--- START ---

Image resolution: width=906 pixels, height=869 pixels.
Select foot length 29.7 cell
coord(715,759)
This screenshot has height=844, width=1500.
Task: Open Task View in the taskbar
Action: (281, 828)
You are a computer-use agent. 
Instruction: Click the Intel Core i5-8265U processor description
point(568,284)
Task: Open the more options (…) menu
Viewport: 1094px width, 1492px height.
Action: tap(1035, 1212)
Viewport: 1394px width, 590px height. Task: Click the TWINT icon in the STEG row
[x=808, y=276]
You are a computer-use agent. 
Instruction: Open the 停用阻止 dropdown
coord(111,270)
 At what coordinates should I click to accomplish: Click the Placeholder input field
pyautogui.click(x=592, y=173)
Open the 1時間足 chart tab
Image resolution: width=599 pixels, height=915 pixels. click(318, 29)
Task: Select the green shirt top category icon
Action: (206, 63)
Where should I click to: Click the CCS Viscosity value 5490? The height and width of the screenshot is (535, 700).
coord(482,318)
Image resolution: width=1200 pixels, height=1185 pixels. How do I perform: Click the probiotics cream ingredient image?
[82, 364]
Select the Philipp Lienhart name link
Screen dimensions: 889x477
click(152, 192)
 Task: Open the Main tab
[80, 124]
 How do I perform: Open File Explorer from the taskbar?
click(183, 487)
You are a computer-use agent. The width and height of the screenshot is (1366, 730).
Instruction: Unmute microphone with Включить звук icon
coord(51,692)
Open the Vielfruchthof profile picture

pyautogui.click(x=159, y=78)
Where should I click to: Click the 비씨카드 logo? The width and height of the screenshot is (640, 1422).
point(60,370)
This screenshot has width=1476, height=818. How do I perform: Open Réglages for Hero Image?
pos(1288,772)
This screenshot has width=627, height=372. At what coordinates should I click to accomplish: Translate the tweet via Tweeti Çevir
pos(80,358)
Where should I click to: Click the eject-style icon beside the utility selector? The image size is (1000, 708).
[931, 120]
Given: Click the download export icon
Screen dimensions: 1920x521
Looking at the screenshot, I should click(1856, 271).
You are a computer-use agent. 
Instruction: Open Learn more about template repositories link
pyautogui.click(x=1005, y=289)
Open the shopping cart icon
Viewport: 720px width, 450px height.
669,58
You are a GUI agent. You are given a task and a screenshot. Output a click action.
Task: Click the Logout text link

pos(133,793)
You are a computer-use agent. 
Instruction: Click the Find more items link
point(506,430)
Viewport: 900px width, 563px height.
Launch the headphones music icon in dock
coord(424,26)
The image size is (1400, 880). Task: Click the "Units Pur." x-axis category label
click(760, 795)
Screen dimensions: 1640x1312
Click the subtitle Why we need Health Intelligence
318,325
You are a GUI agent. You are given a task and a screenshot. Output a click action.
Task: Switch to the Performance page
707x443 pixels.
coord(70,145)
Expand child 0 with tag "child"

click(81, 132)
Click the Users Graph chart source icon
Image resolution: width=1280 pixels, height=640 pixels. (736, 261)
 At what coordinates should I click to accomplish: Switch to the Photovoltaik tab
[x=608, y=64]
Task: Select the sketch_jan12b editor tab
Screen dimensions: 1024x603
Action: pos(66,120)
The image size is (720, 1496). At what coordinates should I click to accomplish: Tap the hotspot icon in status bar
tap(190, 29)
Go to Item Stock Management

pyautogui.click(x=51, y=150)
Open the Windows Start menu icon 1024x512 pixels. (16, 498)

--- END ---

WHAT THE EXERCISE ASKS:
Write the data out again, verbatim.

EXERCISE RESULT:
Image resolution: width=906 pixels, height=869 pixels.
Select foot length 29.7 cell
coord(715,759)
This screenshot has height=844, width=1500.
Task: Open Task View in the taskbar
Action: (281, 828)
You are a computer-use agent. 
Instruction: Click the Intel Core i5-8265U processor description
point(568,284)
Task: Open the more options (…) menu
Viewport: 1094px width, 1492px height.
Action: tap(1035, 1212)
Viewport: 1394px width, 590px height. Task: Click the TWINT icon in the STEG row
[x=808, y=276]
You are a computer-use agent. 
Instruction: Open the 停用阻止 dropdown
coord(111,270)
 At what coordinates should I click to accomplish: Click the Placeholder input field
pyautogui.click(x=592, y=173)
Open the 1時間足 chart tab
Image resolution: width=599 pixels, height=915 pixels. click(318, 29)
Task: Select the green shirt top category icon
Action: (206, 63)
Where should I click to: Click the CCS Viscosity value 5490? The height and width of the screenshot is (535, 700).
coord(482,318)
Image resolution: width=1200 pixels, height=1185 pixels. How do I perform: Click the probiotics cream ingredient image?
[82, 364]
Select the Philipp Lienhart name link
Screen dimensions: 889x477
click(152, 192)
 Task: Open the Main tab
[80, 124]
 How do I perform: Open File Explorer from the taskbar?
click(183, 487)
You are a computer-use agent. The width and height of the screenshot is (1366, 730).
Instruction: Unmute microphone with Включить звук icon
coord(51,692)
Open the Vielfruchthof profile picture

pyautogui.click(x=159, y=78)
Where should I click to: Click the 비씨카드 logo? The width and height of the screenshot is (640, 1422).
point(60,370)
This screenshot has width=1476, height=818. How do I perform: Open Réglages for Hero Image?
pos(1288,772)
This screenshot has width=627, height=372. At what coordinates should I click to accomplish: Translate the tweet via Tweeti Çevir
pos(80,358)
Where should I click to: Click the eject-style icon beside the utility selector? The image size is (1000, 708).
[931, 120]
Given: Click the download export icon
Screen dimensions: 1920x521
Looking at the screenshot, I should click(1856, 271).
You are a computer-use agent. 
Instruction: Open Learn more about template repositories link
pyautogui.click(x=1005, y=289)
Open the shopping cart icon
Viewport: 720px width, 450px height.
669,58
You are a GUI agent. You are given a task and a screenshot. Output a click action.
Task: Click the Logout text link

pos(133,793)
You are a computer-use agent. 
Instruction: Click the Find more items link
point(506,430)
Viewport: 900px width, 563px height.
Launch the headphones music icon in dock
coord(424,26)
The image size is (1400, 880). Task: Click the "Units Pur." x-axis category label
click(760, 795)
Screen dimensions: 1640x1312
Click the subtitle Why we need Health Intelligence
318,325
You are a GUI agent. You are given a task and a screenshot. Output a click action.
Task: Switch to the Performance page
707x443 pixels.
coord(70,145)
Expand child 0 with tag "child"

click(81, 132)
Click the Users Graph chart source icon
Image resolution: width=1280 pixels, height=640 pixels. (736, 261)
 At what coordinates should I click to accomplish: Switch to the Photovoltaik tab
[x=608, y=64]
Task: Select the sketch_jan12b editor tab
Screen dimensions: 1024x603
Action: pos(66,120)
The image size is (720, 1496). At what coordinates should I click to accomplish: Tap the hotspot icon in status bar
tap(190, 29)
Go to Item Stock Management

pyautogui.click(x=51, y=150)
Open the Windows Start menu icon 1024x512 pixels. (16, 498)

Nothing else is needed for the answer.